2 vulnerabilities and 12 transitive vulnerabilities detected ? 2 direct vulnerabilities and 12 transitive vulnerabilities detected ? 2 own vulnerabilities and 12 transitive vulnerabilities detected ?

[DarthHater]

Maybe "has 2 vulnerabilities and 12 additional vulnerabilities in transitive dependencies" if that's not too wordy?

[shaikhu]

@shaikhu If the direct dependency has vulnerabilities how would it be shown?

Yeah I didn't think about that possibility. I was only concerned with getting rid of the "0 vulnerabilities detected" text.

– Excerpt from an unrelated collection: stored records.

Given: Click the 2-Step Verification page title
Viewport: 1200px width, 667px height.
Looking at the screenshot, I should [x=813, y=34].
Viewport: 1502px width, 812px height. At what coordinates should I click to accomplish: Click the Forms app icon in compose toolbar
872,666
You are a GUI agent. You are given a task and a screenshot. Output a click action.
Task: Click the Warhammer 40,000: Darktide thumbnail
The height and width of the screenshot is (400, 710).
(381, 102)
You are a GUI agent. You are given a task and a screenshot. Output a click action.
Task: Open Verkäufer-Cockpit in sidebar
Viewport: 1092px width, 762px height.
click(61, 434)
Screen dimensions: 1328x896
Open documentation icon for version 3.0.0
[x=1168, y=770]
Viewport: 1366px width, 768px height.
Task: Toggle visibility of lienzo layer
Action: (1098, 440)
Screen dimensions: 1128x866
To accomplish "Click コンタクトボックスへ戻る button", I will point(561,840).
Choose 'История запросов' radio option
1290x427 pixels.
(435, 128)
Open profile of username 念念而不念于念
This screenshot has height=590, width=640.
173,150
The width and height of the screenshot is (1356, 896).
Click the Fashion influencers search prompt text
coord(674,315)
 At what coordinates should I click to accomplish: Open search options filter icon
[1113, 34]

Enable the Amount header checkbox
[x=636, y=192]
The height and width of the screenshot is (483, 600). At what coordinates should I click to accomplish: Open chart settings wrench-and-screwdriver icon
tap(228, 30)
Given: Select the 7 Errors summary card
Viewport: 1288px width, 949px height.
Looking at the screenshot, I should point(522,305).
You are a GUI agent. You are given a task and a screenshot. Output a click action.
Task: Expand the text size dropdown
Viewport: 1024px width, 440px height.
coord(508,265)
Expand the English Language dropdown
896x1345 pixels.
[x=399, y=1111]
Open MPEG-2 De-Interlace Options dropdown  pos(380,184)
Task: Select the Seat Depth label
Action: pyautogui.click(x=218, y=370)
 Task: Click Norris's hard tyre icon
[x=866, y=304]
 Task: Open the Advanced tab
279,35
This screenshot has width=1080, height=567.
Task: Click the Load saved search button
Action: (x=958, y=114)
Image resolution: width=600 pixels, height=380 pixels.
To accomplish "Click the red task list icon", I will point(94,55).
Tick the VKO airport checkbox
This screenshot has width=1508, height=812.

2 direct vulnerabilities and 12 transitive vulnerabilities detected ?

I like this one the best but wondering if it's not too wordy?

[pctF]

I believe it can be misleading. Having vulnerable dependencies not, making component itself vulnerable. But statement about "transitive vulnerabilities" can lead to this state of mind. It is common practice for vulnerabilities to be created BASED on transitive ones. And if there is no such vulnerabilities in core component it is good chance that it is not affected.

There is nothing wrong with this enrichment but I really question if it is worth it.

[shaikhu]

I believe it can be misleading. Having vulnerable dependencies not, making component itself vulnerable. But statement about "transitive vulnerabilities" can lead to this state of mind. It is common practice for vulnerabilities to be created BASED on transitive ones. And if there is no such vulnerabilities in core component it is good chance that it is not affected.

There is nothing wrong with this enrichment but I really question if it is worth it.

Thank you for the feedback. It's very much appreciated. 👍 Agree with your thoughts, and feel the end result isn't worth the effort to implement. Considering more urgent issues (#58) I'm going to close this.